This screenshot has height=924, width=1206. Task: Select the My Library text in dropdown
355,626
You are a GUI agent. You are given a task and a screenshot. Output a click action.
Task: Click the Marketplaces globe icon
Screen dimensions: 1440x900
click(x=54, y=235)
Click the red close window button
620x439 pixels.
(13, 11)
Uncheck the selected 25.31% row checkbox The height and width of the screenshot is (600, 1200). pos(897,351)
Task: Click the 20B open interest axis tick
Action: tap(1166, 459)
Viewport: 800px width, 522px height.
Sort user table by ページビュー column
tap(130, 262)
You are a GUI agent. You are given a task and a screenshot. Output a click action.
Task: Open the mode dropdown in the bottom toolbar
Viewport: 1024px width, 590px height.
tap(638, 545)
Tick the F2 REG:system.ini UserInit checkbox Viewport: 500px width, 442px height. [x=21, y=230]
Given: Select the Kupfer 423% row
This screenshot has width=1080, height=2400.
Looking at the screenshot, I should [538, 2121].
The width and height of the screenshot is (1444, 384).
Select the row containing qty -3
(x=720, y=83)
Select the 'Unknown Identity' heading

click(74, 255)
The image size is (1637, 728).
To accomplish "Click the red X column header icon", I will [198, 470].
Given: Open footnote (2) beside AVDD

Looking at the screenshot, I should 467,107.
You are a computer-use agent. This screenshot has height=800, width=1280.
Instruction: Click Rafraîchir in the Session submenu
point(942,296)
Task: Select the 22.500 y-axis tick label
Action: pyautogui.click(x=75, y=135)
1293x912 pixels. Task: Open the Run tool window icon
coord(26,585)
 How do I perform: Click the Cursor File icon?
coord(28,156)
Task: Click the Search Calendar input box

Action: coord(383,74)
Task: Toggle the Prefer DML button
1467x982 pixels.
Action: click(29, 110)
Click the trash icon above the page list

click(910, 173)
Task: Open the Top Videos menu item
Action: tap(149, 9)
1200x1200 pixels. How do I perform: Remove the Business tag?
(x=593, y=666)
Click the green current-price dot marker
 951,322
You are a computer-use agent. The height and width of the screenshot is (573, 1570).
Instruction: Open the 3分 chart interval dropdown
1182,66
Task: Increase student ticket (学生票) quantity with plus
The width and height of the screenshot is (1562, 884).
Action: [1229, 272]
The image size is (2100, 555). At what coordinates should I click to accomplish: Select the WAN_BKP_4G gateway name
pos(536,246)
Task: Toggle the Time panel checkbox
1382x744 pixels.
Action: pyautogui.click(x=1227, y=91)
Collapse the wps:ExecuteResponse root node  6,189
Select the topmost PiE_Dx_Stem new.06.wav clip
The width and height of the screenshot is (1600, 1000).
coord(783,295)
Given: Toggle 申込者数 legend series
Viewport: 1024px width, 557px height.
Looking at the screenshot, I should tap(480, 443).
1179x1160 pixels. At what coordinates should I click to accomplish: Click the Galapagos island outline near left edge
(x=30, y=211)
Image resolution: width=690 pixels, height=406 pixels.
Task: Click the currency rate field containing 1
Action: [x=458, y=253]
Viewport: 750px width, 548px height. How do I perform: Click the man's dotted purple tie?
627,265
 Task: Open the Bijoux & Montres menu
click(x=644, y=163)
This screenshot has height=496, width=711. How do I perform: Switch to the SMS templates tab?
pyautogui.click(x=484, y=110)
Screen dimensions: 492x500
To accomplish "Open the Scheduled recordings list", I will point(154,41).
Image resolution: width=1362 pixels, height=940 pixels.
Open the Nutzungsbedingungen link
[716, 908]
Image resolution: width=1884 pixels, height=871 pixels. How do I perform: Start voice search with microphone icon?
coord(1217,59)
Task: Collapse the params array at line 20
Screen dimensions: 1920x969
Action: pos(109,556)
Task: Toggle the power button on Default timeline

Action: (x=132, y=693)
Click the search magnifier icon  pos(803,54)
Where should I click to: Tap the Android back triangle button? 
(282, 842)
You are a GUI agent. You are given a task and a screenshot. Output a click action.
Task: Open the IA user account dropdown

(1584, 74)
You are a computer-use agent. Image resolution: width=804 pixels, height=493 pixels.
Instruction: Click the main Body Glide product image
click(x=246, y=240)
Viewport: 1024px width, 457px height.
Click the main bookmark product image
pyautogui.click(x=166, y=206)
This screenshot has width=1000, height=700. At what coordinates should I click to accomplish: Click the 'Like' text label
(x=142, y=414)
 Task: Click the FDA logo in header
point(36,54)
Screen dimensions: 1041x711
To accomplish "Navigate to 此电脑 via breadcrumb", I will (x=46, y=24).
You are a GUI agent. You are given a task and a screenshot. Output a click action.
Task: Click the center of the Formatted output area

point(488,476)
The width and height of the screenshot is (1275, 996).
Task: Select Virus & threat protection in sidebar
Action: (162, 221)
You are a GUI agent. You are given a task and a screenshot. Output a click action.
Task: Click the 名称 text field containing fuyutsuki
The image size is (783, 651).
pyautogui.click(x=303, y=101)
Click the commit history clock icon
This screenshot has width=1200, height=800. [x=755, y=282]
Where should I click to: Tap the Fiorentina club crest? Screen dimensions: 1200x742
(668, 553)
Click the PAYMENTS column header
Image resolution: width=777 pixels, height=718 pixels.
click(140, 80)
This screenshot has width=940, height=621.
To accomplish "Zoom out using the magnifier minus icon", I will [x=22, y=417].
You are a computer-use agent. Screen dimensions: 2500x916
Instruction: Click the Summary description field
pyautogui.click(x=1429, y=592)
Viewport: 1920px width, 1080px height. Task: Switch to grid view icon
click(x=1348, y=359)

> [What you should do]: Reproduce exactly the final stretch of the listing, starting at the line that contains "You are a computer-use agent. Screen" and ending with the last line.

> [Task response]:
You are a computer-use agent. Screen dimensions: 2500x916
Instruction: Click the Summary description field
pyautogui.click(x=1429, y=592)
Viewport: 1920px width, 1080px height. Task: Switch to grid view icon
click(x=1348, y=359)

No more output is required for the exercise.